Sue Petersen

Personal information
- Nationality: American
- Born: September 6, 1944 (age 81) Torrington, Connecticut
- Height: 5 ft 5 in (165 cm)
- Weight: 108 lb (49 kg)

Medal record
World Marathon Majors
| Gold medal – first place | 1980 Chicago | Marathon |

= Sue Petersen =

American marathoner (born 1944)

Sue Petersen (born September 6, 1944) is a former American marathoner. During her running career, Petersen appeared at her first World Marathon Majors event at the 1977 Boston Marathon and placed in eleventh place. After placing in the top eight at the New York and Boston from 1978 to 1979, Petersen won her only major marathon at the 1980 Chicago Marathon. Upon her last major marathon appearance at Chicago in 1981, Petersen continued to compete in various marathons throughout the Western United States until 1987. After leaving running in 1988, Petersen worked as a teacher until her retirement in 2002.
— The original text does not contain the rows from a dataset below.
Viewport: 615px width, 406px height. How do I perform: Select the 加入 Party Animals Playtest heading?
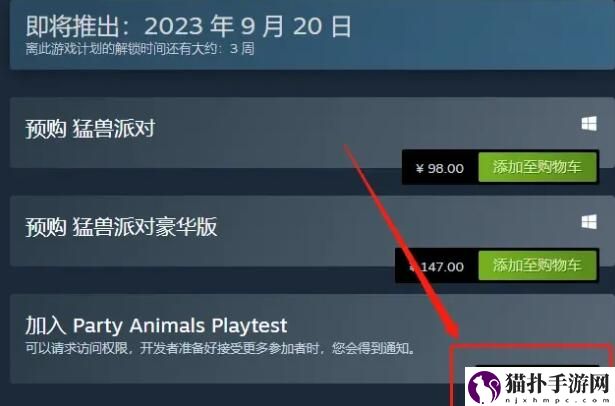click(x=156, y=326)
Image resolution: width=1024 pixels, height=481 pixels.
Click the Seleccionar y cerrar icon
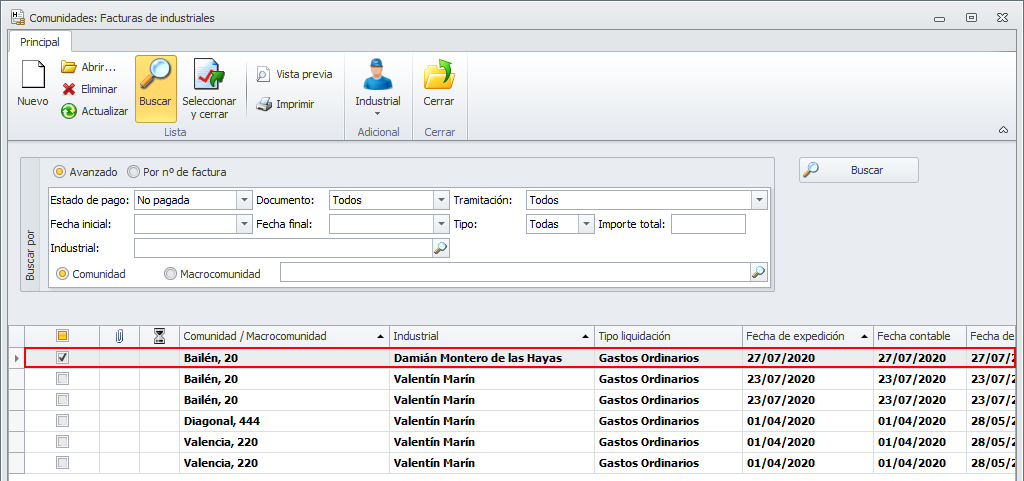(209, 76)
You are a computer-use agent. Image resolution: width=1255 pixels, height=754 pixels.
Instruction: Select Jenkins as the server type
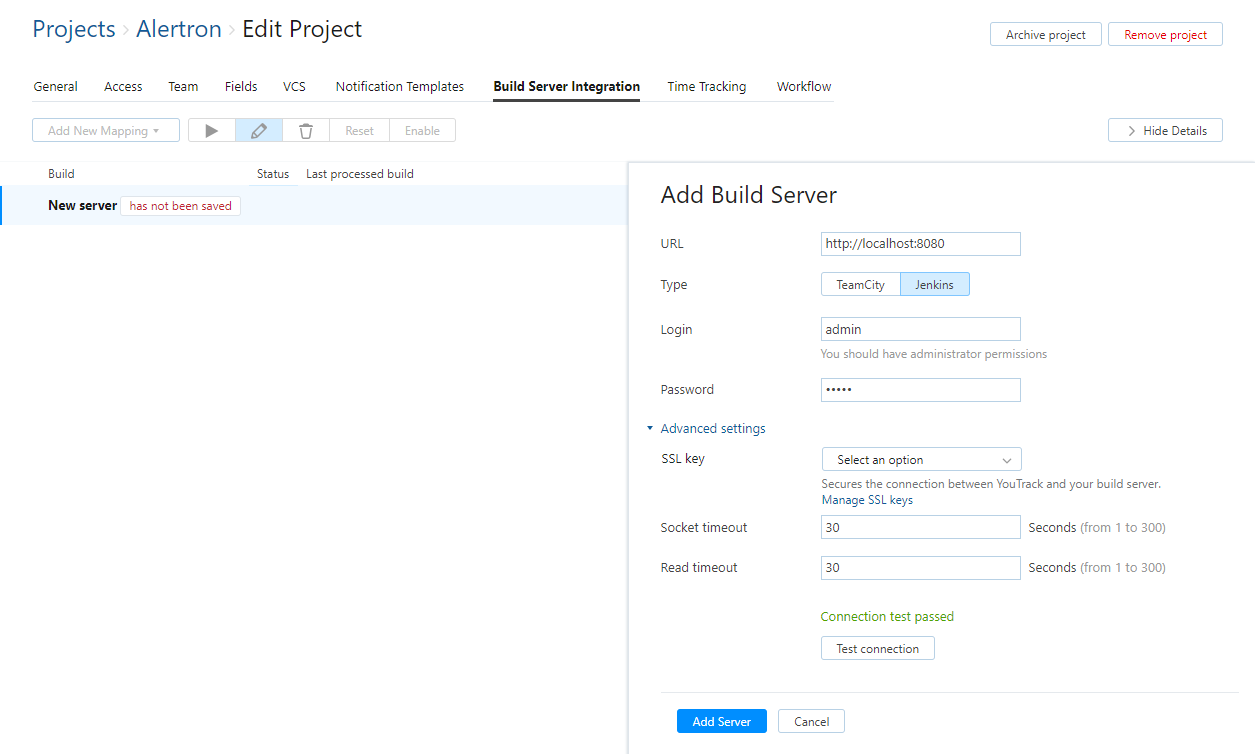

==Early life and education==
Petersen was born on September 6, 1944, and spent her childhood in Torrington, Connecticut. She ventured into sports as a high school cheerleader in Long Beach, California, before becoming a legal secretary in Jacksonville, North Carolina, upon her 1966 marriage. For her post-secondary education, Petersen studied physical education at Saddleback College and California State University Long Beach during the late 1970s.

==Career==
Petersen began running alongside her husband at a 1976 marathon in Los Alamitos, California. While continuing to run in California, Petersen's first World Marathon Majors appearance was an 11th place finish at the 1977 Boston Marathon. After finishing third at the 1978 New York City Marathon, Petersen had a top eight finish at New York and Boston in 1979. Following her 35th placement at Boston in 1980, Petersen won the 1980 Chicago Marathon with a time of 2:45:03. The following year, Petersen finished her last major marathon at Chicago in fifth place. Between 1981 and 1987, Petersen primarily ran in marathons held throughout the Western United States. Petersen ended her running career in 1988 to become a teacher in Laguna Beach before retiring in 2002.

==Personal life==
Petersen is married and has three children.